**EXTRACT:**
++++
Macro Paper Warehouse Forthcoming macro & monetary research
Forthcoming [Quarterly Journal of Economics] doi:10.1093/qje/qjaf044

Failing Banks

Sergio Correia

Stephan Luck

Emil Verner

What this paper finds — and why it matters

Correia, Luck, and Verner ask a foundational question in banking: why do banks fail? Specifically, they seek to adjudicate between two theoretical views — the solvency view (failures caused by deteriorating asset quality and insolvency) and the bank runs view (failures caused by depositor coordination failure that can bring down otherwise solvent banks) — using the longest micro-level panel of U.S. commercial bank balance sheets assembled to date.

The authors construct a panel covering approximately 37,000 distinct banks across two samples: a historical sample of all national banks from 1863 to 1941 (sourced from OCC Annual Reports, digitized via OCR) and a modern sample of all commercial banks from 1959 to 2024 (from FFIEC Call Reports merged with the FDIC failure list). More than 5,000 banks fail across the full sample, with 2,887 failures before 1935 and 2,233 after 1959. The sample spans institutional regimes before and after the Federal Reserve (founded 1913) and the FDIC (founded 1933/1934).
++++
**SOURCE MATERIAL:**
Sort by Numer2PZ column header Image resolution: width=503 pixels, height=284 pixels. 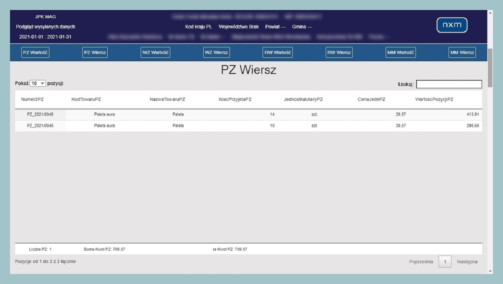tap(32, 100)
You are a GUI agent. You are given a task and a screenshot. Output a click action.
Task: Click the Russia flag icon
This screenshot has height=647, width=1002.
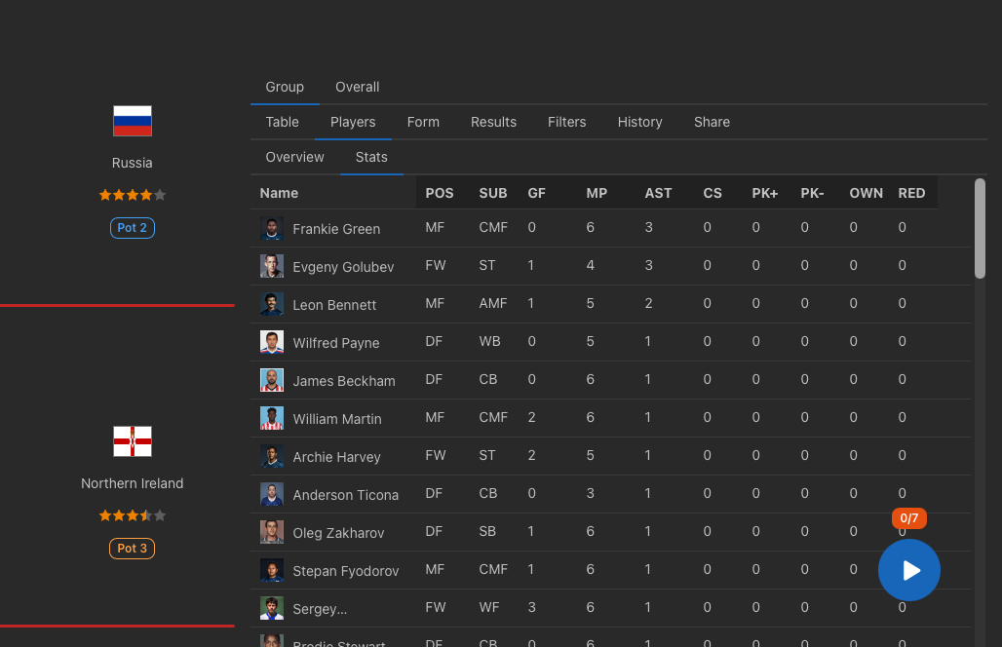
++++
**WHAT IS ASKED:**
A – According to the summary of the failing-banks paper, how many bank failures in the sample occurred before 1935?
B – Repeat the part of the failing-banks summary that begins at the words "Stephan Luck" and stops after "assembled to date.".

**SOLUTIONS FOR EACH TASK:**
A – 2,887

B –
Stephan Luck

Emil Verner

What this paper finds — and why it matters

Correia, Luck, and Verner ask a foundational question in banking: why do banks fail? Specifically, they seek to adjudicate between two theoretical views — the solvency view (failures caused by deteriorating asset quality and insolvency) and the bank runs view (failures caused by depositor coordination failure that can bring down otherwise solvent banks) — using the longest micro-level panel of U.S. commercial bank balance sheets assembled to date.